Today, most of us no longer feel the need to encode our desires, and artists no longer believe they have no option but to bury messages into the surface of paint. The question is whether our art will be as rich, as multivalent, as innovative, and as suffused with emotion as this closeted generation’s work was. To argue for the utility of the closet wars with every political sensibility I hold dear, yet it seems to me irrefutable that out of these constraints—both self-imposed and external—Rauschenberg and his lovers, friends, and colleagues invented wholly new ways of thinking and making art. Too often, queer art today makes its queerness over into a citation, readily readable off the surface in accordance with dominant ideas of what queerness is or should look like. Rather, I want a queer art, like Rauschenberg’s, that invents new forms for representing our desire, that makes queerness not the represented subject of the work, but its mode of operation, makes it a verb, not a noun. But I want it without the costs Rauschenberg and his circle had to pay.
Only once, relatively late in life, did Rauschenberg articulate in words what he said repeatedly in his art. In a 1990 interview in Warhol’s Interview magazine, gay art historian Paul Taylor presses Rauschenberg to talk about Johns, and for the first time Rauschenberg complies. It seems only fair to give him the last word:
Rauschenberg: I’m not frightened of the affection that Jasper [Johns] and I had, both personally and as working artists. I don’t see any sin or conflict in those days when each of us was the most important person in the other’s life.
Interviewer: Can you tell me why you parted ways?
Rauschenberg: Embarrassment about being well known.
Interviewer: Embarrassment about being famous?

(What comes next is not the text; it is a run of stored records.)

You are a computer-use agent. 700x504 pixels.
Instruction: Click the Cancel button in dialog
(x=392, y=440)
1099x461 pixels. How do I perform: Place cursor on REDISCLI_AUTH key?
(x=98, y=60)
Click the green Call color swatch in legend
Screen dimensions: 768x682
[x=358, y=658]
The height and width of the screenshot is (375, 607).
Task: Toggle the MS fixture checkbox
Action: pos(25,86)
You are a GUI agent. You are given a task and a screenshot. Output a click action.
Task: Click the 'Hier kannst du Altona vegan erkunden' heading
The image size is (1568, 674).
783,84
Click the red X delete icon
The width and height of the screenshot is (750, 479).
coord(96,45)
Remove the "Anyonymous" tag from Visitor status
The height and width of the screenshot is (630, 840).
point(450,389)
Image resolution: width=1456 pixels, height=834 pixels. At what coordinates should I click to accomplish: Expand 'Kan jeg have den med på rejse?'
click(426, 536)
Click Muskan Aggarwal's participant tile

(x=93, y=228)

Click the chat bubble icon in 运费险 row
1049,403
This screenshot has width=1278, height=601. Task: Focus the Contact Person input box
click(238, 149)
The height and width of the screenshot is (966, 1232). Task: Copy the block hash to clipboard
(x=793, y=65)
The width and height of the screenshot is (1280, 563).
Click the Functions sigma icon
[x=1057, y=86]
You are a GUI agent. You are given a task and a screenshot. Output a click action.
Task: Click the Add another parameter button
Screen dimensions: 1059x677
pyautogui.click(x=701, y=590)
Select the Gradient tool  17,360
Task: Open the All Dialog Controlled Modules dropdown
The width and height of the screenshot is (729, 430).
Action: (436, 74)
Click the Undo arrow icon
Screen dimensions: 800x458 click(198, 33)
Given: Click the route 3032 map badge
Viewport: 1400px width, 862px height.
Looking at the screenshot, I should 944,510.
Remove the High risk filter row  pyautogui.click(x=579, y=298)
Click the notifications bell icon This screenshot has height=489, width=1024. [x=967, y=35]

Rauschenberg: Socially. What had been tender and sensitive became gossip. It was sort of new to the art world that the two most well-known, up-and-coming studs were affectionately involved.*
* Paul Taylor, “Robert Rauschenberg: ‘I can’t even afford my works anymore,’” Interview, December 1990.
Jonathan D. Katz is the author of the forthcoming book The Homosexualization of American Art: Jasper Johns, Robert Rauschenberg and the Collective Closet (Chicago).